> **To-do list**:
1. Please decide whether each statement agrees with the passage on Kim's poetry. Answer yes or no for each, and quote the deciding words from the passage.
(a) Under Flag, published in 1991, was Kim's first volume.
(b) Deleuze and Parnet describe English as shielded from the dialects that work against it.
(c) Kim's rendering of English with foreign accents reinforces fixed cultural and national identities.
2. Carry on the passage on Kim's poetry, picking up after its final sentence.

> **Page excerpt**:

╭──

In her poems about the Korean immigrant experience collected in her first volume, Under Flag (1991), Kim investigates the diasporic subjects' relationship to language, history, and U.S. citizenship. She interrogates the encounters between cultures and languages, including the ways in which language reproduces or unsettles power relations. Her rendering of English with foreign accents dislodges binary constructs of cultural and national identities which assume essence, fixity, and hierarchy. Interweaving her investigation of language with an exploration of collective memory and history, Kim examines what she refers to as "the questions of translation between cultures and languages and in particular the kinds of resemblances and contaminations that inform how language(s) systematize and engender notions of power" (Lee 94). She employs what might be called a language of diaspora, whose other-sounding music transforms the prosodic structure of traditional English lyric, making the English language "shift," putting it "to flight," to borrow Gilles Deleuze and Claire Parnet's terms and concept (58). In their discussion of marginalized and subjugated people's relationship to the English language, Deleuze and Parnet note that it is precisely by being "a hegemonic, imperialistic language [. . .]" that English "is all the more vulnerable to the subterranean workings of languages and dialects which undermine it from all sides and impose on it a play of vast corruptions and variations." This subversive and creative "shift" in a hegemonic language, they contend, also characterizes official American English: "The American language bases its despotic official pretensions, its majoritarian claim to hegemony, only on its extraordinary capacity for being twisted and shattered and for secretly putting itself in the service of minorities who work it from inside, [. . .] nibbling away at that hegemony as it extends itself [. . .]" (58). To corrupt the hegemonic language from within is precisely Kim's strategy.

╰──

> **Text and item location listing**:
╭──

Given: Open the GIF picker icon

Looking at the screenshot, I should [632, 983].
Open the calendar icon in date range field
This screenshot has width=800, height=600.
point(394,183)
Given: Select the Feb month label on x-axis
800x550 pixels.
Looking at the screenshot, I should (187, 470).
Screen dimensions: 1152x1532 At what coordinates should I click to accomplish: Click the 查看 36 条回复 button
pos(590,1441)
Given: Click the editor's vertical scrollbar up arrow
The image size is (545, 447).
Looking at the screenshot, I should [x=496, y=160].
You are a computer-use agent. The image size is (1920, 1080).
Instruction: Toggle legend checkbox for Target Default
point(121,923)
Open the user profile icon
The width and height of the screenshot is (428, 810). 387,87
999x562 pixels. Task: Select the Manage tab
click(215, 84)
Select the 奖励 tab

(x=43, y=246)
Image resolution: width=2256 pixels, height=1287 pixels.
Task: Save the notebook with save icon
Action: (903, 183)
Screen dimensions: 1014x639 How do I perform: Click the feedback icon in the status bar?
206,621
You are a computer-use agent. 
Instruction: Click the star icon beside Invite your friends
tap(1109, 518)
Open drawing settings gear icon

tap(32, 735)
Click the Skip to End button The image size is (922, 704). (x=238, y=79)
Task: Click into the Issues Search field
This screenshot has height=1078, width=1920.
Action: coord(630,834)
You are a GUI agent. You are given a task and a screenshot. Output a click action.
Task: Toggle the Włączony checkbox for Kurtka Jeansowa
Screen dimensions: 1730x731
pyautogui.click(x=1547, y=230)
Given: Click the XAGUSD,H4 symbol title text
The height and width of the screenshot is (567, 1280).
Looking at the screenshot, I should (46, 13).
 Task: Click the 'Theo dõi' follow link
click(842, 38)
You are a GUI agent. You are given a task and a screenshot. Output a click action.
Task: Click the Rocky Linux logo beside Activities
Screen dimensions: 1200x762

╰──

> **The replies**:
1.
(a) Yes: "her first volume, Under Flag (1991)"
(b) No: "is all the more vulnerable to the subterranean workings of languages and dialects which undermine it from all sides"
(c) No: "dislodges binary constructs of cultural and national identities which assume essence, fixity, and hierarchy"

2.
In fact, Kim materializes immigrants' experience of disjunctive time in terms of "speed, "duration," and "music" in the English language inflected with "foreign" accents. In the opening poem of Under Flag "And Sing We," Kim uses displaced English words to enact Korean immigrants' fragmentary memories of home, including the "Um-pah, um-pah sensibility of the first grade teacher" and the sound from "feet firm on the pump organ's pedals," pumping water into rice fields (14). At the same time, she explores the possibilities of what Deleuze and Félix Guattari call "the deterritorialization of language," opposing "a purely intensive usage of language to all symbolic or even significant or simply signifying usage of it"(Kafka 18,19). By making such intensive use of both English and Korean, Kim is able to oppose the "oppressive quality" of either language and to arrive at the kind of "perfect and unformed expression, a material intense expression" which Deleuze and Guattari refer to when speaking of the deterritorialization of Yiddish and German in Kafka's writings (Kafka 27, 25, 19). Kim's use of language as such articulates the immigrants' memory of home and sense of dislocation in a land where they can no longer trace their ancestry. As she invents a new prosody in English to render the experience of diaspora visceral through verbal sound not identifiable with any single system of language, Kim allows immigrants to confront their feelings of exile and the process of their becoming. Indeed, Kim employs what Deleuze and Guartari might call "deterritorialized sounds" (Kafka 26) to destabilize national and cultural identities:

Once we leave a place is it there

Prattle (heard, found, made) in kitchen

No longer clinking against the sides of the pot set to boil

Prattle displaced. Guard birds

That should have been near, all along

Prattle done trattle gone just how far

Do voices carry

What we might have explored, already discovered

Falling down falling down

Callback fallback whip whippoorwill

Not the one song to rivet us trundle rondo

Not a singular song trundle rondo

What once came to us whole

In this we are again about to do

In the times it take to dead dead dead la la la

Trundle rondo for a long time it stood marker and marked

Mostly, we cross bridges we did not see being built (Under Flag 14 -15)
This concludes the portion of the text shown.